25 Easy Bodyweight Exercises You Can Do Wherever You are
Stop what you are doing and workout right now. Chances are you might be reading this article at your desk, on the subway, or maybe even while lying in bed. Well guess what? Good news, you can do bodyweight exercises just about anywhere.
Don’t believe me?
At your desk, use your desk chair to do some dips.
On the subway, why not try standing on one leg and alternating your weight? I doubt anyone even notices, and you are doing just a little bit extra than just standing there.
Still in bed? Why not try doing some hip raises to start out your day?
The point is, it doesn't matter where you are, you can do bodyweight exercises just about anywhere.
Here are 25 bodyweight exercises for you to try. Some of these require a little bit of room while others can be done just about anywhere:
1. Regular push-ups - It might not always be easy to drop down and do 20 push-ups, but push-ups are the standard for bodyweight exercises. For an easier pushup you can start on your knees or for a more conventional pushup start on your toes. See how to do perfect pushup using Biomechanics.
2. Desk push-ups - These kinds of push-ups are great for the office! You can do them at just about any desk, and they are easier than a conventional pushup. Just get up from your desk, step back, lean forward and push yourself up from your desk.
3. Diamond Push-ups - If you are looking for a challenge diamond push-ups are an advanced way to do a push-up.
4. Burpees - Burpees are a good exercise for getting your heart rate up and simultaneously getting in a really good stretch.
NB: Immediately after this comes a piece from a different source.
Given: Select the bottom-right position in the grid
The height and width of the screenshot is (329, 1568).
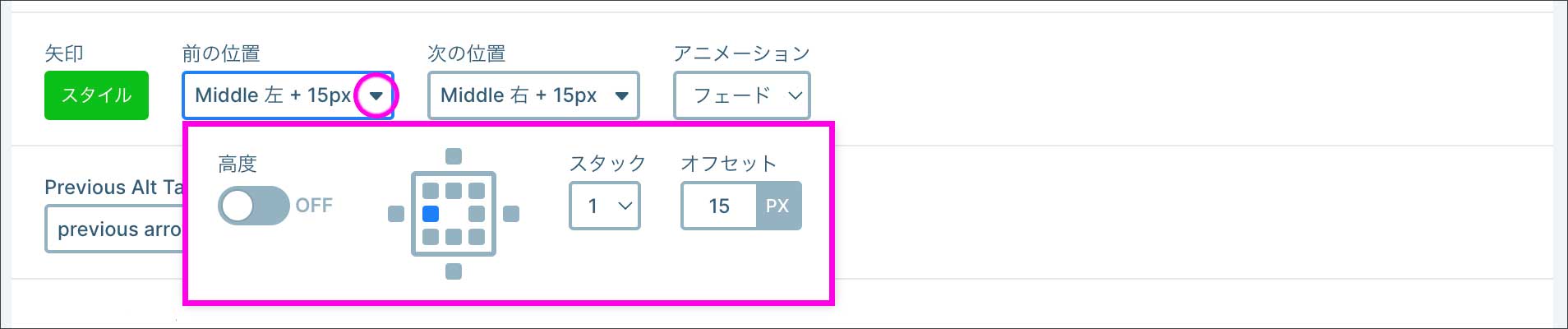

5. Planks - Planks are very difficult when first starting out, but once you do them more often it makes for a good challenge. When I do planks I put a timer out in front of me to see how long I can hold the plank.
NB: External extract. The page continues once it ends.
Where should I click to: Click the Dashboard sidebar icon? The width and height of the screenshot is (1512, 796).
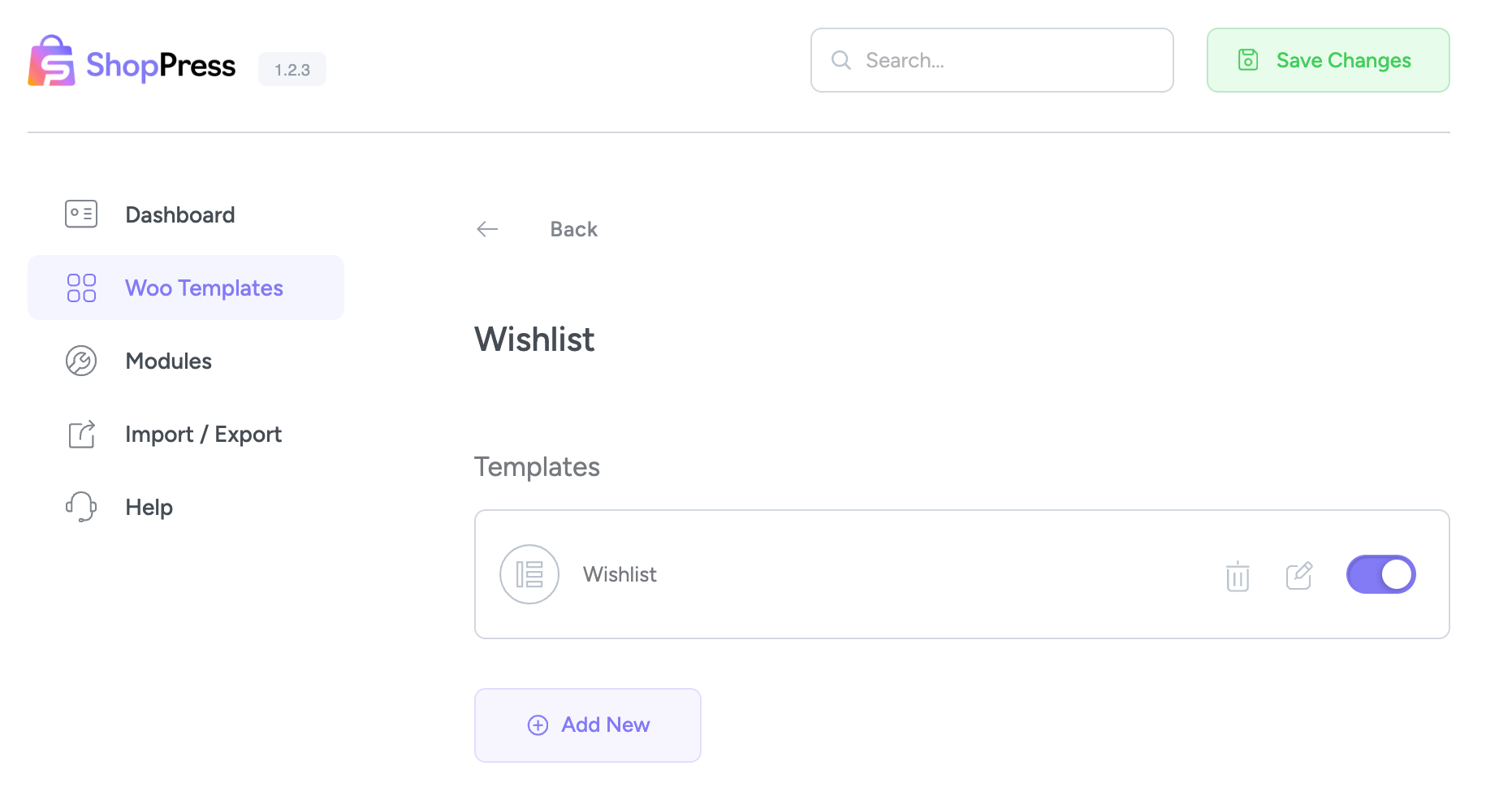point(81,214)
6. Crabwalk - It might be silly to crabwalk to the break room, but if you don’t care about being judged, crab walking is a great way to use different muscles.
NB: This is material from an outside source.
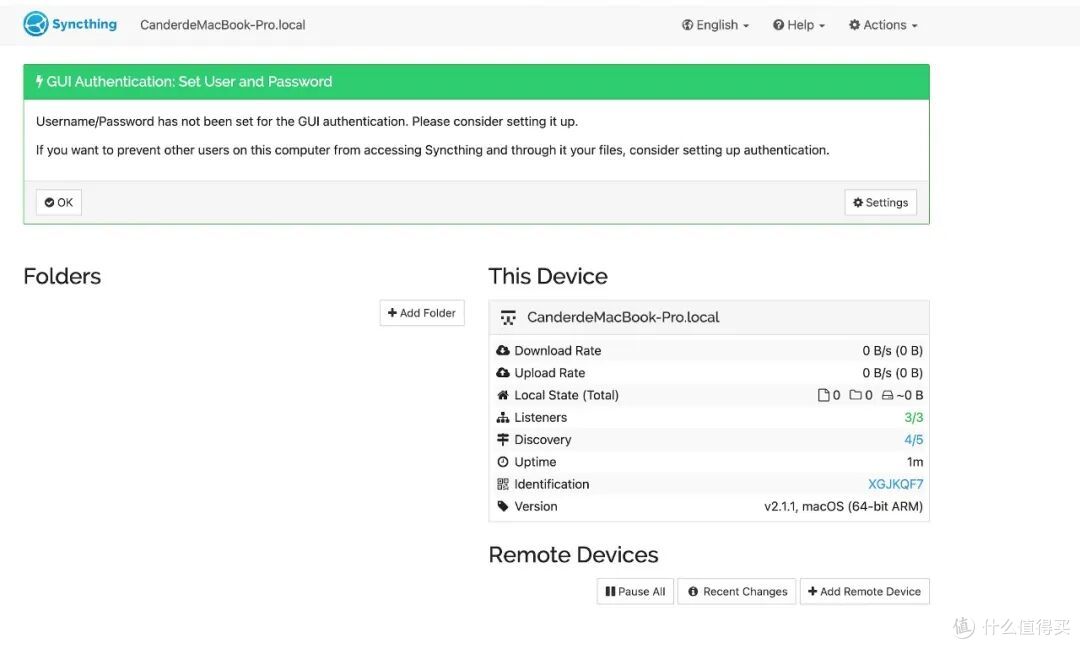Add a new folder
Image resolution: width=1080 pixels, height=649 pixels.
tap(422, 313)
7. Superman - Another excellent bodyweight workout to work your ab muscles.
8. Chair dips - Chair dips are great because you can do them relatively quickly and can easily break up the monotony of a long phone conference.
9. Arm circles - Arm circles quickly reduce the stress on your shoulders and neck and loosen up the arms as well. This workout is great before or after a workout or just to warm yourself up.
10. Hip raises - Lying on your back raising your butt up into the air might be even more embarrassing than crab walking to do in front of other people, but if you have a quick minute alone hip raises are great for your lower back.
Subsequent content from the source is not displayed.